- [SUPPLIED MATERIAL]:
++++++++++++++++++++

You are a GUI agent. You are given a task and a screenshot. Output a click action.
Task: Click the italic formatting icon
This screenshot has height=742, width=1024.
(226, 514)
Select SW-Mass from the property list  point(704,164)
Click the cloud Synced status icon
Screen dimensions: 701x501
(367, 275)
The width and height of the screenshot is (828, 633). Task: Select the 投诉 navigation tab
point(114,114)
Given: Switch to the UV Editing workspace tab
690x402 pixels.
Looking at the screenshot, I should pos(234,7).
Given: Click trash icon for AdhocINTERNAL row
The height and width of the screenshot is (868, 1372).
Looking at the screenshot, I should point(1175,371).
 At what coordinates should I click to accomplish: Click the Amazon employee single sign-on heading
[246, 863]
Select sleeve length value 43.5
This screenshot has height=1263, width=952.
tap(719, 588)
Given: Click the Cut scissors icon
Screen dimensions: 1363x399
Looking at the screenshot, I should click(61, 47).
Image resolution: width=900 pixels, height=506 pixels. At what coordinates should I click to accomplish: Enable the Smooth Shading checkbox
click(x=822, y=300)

++++++++++++++++++++

- [WHAT IS REQUIRED]:
Update the material above by replacing every "Select" with "Choose" and keep all other text unchanged.

- [THE SOLUTION]:
You are a GUI agent. You are given a task and a screenshot. Output a click action.
Task: Click the italic formatting icon
This screenshot has height=742, width=1024.
(226, 514)
Choose SW-Mass from the property list  point(704,164)
Click the cloud Synced status icon
Screen dimensions: 701x501
(367, 275)
The width and height of the screenshot is (828, 633). Task: Choose the 投诉 navigation tab
point(114,114)
Given: Switch to the UV Editing workspace tab
690x402 pixels.
Looking at the screenshot, I should pos(234,7).
Given: Click trash icon for AdhocINTERNAL row
The height and width of the screenshot is (868, 1372).
Looking at the screenshot, I should point(1175,371).
 At what coordinates should I click to accomplish: Click the Amazon employee single sign-on heading
[246, 863]
Choose sleeve length value 43.5
This screenshot has height=1263, width=952.
tap(719, 588)
Given: Click the Cut scissors icon
Screen dimensions: 1363x399
Looking at the screenshot, I should click(61, 47).
Image resolution: width=900 pixels, height=506 pixels. At what coordinates should I click to accomplish: Enable the Smooth Shading checkbox
click(x=822, y=300)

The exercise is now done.